Text passage.
In this article we compare the out-of-sample performance of a trading strategy and a machine learning model that use the exact same features.
The most important aspect of machine learning is the availability of features (also known as attributes or predictors) that can be used to train a model, test it and then validate it. The final application of machine learning is in most cases a routine task as long as the relevant features are already identified. However, in most cases, a fixed model, or strategy in the case of trading, can also do a good job. The question is: What are the advantages of applying machine learning when in reality the important part is identifying the right features to use?
An answer to the above question is that machine learning can also determine the significance of the features and deal with a large number of them. However, in some cases it is already suspected that the features are highly significant and could be used in a fixed strategy instead of using machine learning to generate predictions. There are virtually no papers that we know of that address this issue. In this study we compare the out-of-sample performance of a simple fixed strategy with two features to a machine learning model that uses the same exact features.

Written problem 1.
In the text on machine learning and trading strategies, what are features also known as?
Written problem 2.
Update the text on machine learning and trading strategies from "In this article" up to and including "features to use?", putting "system" wherever "strategy" appears.
Written problem 3.
Take the text on machine learning and trading strategies further, starting after its final sentence.

Supplied information.
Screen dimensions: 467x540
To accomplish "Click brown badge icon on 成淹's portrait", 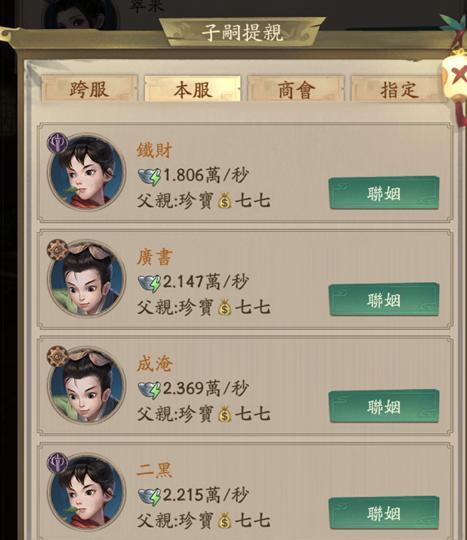I will (58, 356).
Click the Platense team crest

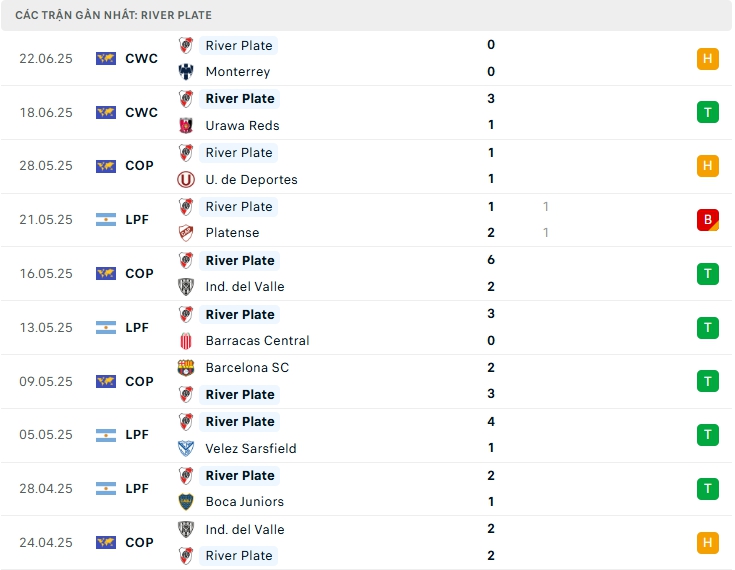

Task response 1.
Attributes or predictors.

Task response 2.
In this article we compare the out-of-sample performance of a trading system and a machine learning model that use the exact same features.
The most important aspect of machine learning is the availability of features (also known as attributes or predictors) that can be used to train a model, test it and then validate it. The final application of machine learning is in most cases a routine task as long as the relevant features are already identified. However, in most cases, a fixed model, or system in the case of trading, can also do a good job. The question is: What are the advantages of applying machine learning when in reality the important part is identifying the right features to use?

Task response 3.
Generating the features
As already mentioned, success in applying machine learning largely depends on the quality of the features. In this article, we use features identified by a proprietary deep learning algorithm applied to SPY ETF historical daily data. Below is the DLPAL PRO workspace used to generate 2000 instances (rows) of four features: the daily directional long and short biases, their difference and the significance of the biases.
Note that DLPAL PRO can generate files with feature values for an unlimited number of securities (subject to memory limitations.) In this case we generated a file for SPY with 2000 instances going back to 12/24/2008 with last date 12/02/2016. Therefore, there is eight years worth of history for the features in the file. A screenshot of a few lines of the generated file is shown below:
The labels for the features are: PLong, PShort, Pdelta and S, for the long and short directional biases, their difference and significance, respectively. The features values are added after the Close values of the original SPY historical data file in each row. In this way, the file can be used to backtest fixed strategies of features directly.
DLPAL PRO also generates train/test and scoring files for machine learning, as shown in previous articles. The program can also update all files as new data are added.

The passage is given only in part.